O presente parágrafo enfatiza a fragilidade de Paulo, pois sendo o mesmo usado nas mãos de Deus para que milagres acontecessem na vida daqueles que se aproximasse dele era o apóstolo enfermo e necessitado da ação divina.
Logo, se conclui que o milagre tem como fonte a pessoa de Deus, porém Deus em seu ato de misericórdia usa pessoas simples para que o milagre aconteça. Portanto, o milagre é nosso e a glória é de Deus.
2- Paulo foi recebido como anjo. O profeta Malaquias assim escreve sobre os sacerdotes “porque os lábios do sacerdote guardarão a ciência, e da sua boca buscarão a lei, porque ele é o anjo do Senhor dos Exércitos” (Ml 2.7). Ao buscar a lei o sacerdote se tornava detentor do conhecimento e por anunciar a sabedoria absorvida da lei o mesmo era considerado anjo do Senhor. O significado da palavra anjo é mensageiro.
Os membros da igreja receberam o apóstolo Paulo como mensageiro do Senhor. Eles absorviam a palavra ensinada pelo apóstolo como mensagem provinda de Deus.
Para a igreja dos dias atuais é necessário voltar para o ensino bíblico e reconhecer aqueles que por Deus pregam a mensagem bíblica.
II – O CUIDADO NECESSERÁRIO COM OS QUE PREGAM A DESARMONIA.
1- Quem são eles? Paulo em versículos anteriores já tinha alertado os amados irmãos da Galácia sobre os falsos obreiros. No presente parágrafo o apóstolo apresenta uma dolorosa atitude provinda destes maus obreiros. Caso a igreja se apresentasse dividida melhor seria para a influência maléfica de tais obreiros, por isso, os mesmos se apresentavam como divisores da unidade eclesiástica.
Quando alguém se apresenta como divisor em determinada comunidade isto indica que o mesmo por mais que pregue bem, fale bem, cante bem, se vista bem não detém de originalidade divina, pois a vontade de Deus para sua igreja é que a mesma viva em harmonia e seja um como o Filho e o Pai (Jo 17.22,23).

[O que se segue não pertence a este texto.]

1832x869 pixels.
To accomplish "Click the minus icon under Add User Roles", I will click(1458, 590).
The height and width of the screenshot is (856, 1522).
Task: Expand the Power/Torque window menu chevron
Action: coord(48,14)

2- O propósito deles. Deter das atenções da igreja (Gl 4.17), este era o propósito dos maus obreiros. Porém, os mesmos agiam na ausência do apóstolo Paulo, buscando a rejeição da igreja para com o ministério paulino, por isso, Paulo no presente parágrafo enfatiza sua chegada à região e qual era de fato sua condição física quando pregou o evangelho aos irmãos e os mesmos não menosprezaram o apostolado paulino, estando ele doente, mas ao contrário o apoiaram.
O carinho de Paulo para os irmãos é tão grande que os chama de “meus filhinhos, por quem de novo sinto as dores de parto, até que Cristo seja formado em vós” (Gl 4.17). Os pais sofrem por seus filhos por estes desenvolverem atitudes contrárias ao que foi ensinado. Por isso, a paternidade requer que os pais sentem com os seus filhos após cada acerto e também após cada erro.
A igreja na Galácia não tinha tido êxito como filhos, isto ocorreu por ouvir maus obreiros que tinham como objetivo provocar a desarmonia na comunidade cristã.